Dingen die onderscheid maken tussen GAD met hoge mate van zorgen maken en enkel de
hoge mate van zorgen maken:
- the chronic/excessive worry and distress/impairment criteria
- uncontrollability of worry
- topics of worry: meer topics en meer diverse onderwerpen (bijvoorbeeld dagelijkse
dingen) bij GAD.

Ieder persoon met GAD maakt zich zorgen over andere onderwerpen, dat is niet toe te
schrijven aan vaste onderwerpen waarover ze zich zorgen maken.

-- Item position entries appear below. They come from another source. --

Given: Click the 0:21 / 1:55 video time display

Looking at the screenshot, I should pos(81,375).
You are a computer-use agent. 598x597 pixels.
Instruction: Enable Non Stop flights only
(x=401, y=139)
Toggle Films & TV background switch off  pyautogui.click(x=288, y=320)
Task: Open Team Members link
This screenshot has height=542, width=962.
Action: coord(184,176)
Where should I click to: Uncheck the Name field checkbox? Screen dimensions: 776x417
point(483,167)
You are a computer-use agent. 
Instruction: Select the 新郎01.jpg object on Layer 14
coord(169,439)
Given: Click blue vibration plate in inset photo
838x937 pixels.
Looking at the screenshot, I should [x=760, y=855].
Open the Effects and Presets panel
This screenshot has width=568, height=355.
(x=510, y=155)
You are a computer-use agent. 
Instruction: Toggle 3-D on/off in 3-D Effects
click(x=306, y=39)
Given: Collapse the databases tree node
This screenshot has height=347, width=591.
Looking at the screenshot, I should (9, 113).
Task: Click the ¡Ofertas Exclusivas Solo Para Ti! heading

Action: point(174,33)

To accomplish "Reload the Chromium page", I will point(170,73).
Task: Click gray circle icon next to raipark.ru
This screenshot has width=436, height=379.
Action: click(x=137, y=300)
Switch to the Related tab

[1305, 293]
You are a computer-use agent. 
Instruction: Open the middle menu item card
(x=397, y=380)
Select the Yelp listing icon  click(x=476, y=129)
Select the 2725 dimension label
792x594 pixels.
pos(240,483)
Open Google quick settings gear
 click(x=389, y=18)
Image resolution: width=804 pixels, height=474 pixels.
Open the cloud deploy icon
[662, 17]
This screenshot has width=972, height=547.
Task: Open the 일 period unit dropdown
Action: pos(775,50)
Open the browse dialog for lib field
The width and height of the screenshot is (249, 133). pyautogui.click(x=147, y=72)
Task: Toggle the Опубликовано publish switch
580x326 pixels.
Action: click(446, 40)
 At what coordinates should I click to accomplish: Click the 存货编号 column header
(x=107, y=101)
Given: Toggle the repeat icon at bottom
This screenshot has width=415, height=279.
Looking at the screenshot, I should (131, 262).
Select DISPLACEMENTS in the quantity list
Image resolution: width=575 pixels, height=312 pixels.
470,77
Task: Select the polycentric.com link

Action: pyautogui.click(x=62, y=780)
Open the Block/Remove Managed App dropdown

In contrast to other anxiety syndromes, GAD is not characterized by motoric avoidance of
disorder-specific situations. Instead, current theoretical models conceptualize worry as
entailing cognitive avoidance of threatening material. This lack of motoric avoidance makes
traditional behavioral exposure techniques impossible in the treatment of worry. Instead,
approaches to treating GAD rely on our knowledge of chronic worriers’ nonadaptive patterns
involving awareness, physiology, behavior, cognition, and emotion.

Nonadaptive awareness
Individuals with GAD are highly focused on repetitive verbal activity regarding potential
future negative events. As a result of this almost constant focus on future threat, chronic
worriers lack the attentional resources needed to attend to the other components of their
realities as well as to the present moment. This lack of awareness leads to multiple
challenges. For example, chronic worriers do not recognize the causal relationship between
their cognitions, emotions, physiology, and behavior, and how those interconnected
elements influence both the internal and external problems in their lives. Additionally, this
lack of awareness often leads chronic worriers to believe that their anxiety escalates quickly
and spontaneously, instead of recognizing that anxiety spirals slowly and results from a
variety of maladaptive ways of thinking and behaving. Finally, this lack of awareness inhibits
individuals’ ability to focus on the present moment, which would otherwise have the
potential to bring them joy.

Nonadaptive physiology
The only physiological symptom shown to be elevated in individuals with GAD is muscle
tension, in contrast to other anxiety disorders which are characterized by elevations in
sympathetic reactivity to fear cues.

Nonadaptive behavior
Although consistent behavioral avoidance of a discrete stimulus is not a diagnostic feature of
GAD, many individuals with GAD show signs of behavioral avoidance of various stimuli and
situations. Indeed, individuals with GAD show rigid behaviors in various domains, including
interpersonal. One potentially useful approach to helping chronic worriers is thus to help
them identify the core values in their lives, and to recognize ways in which their worries
distract them from being present during valued activities.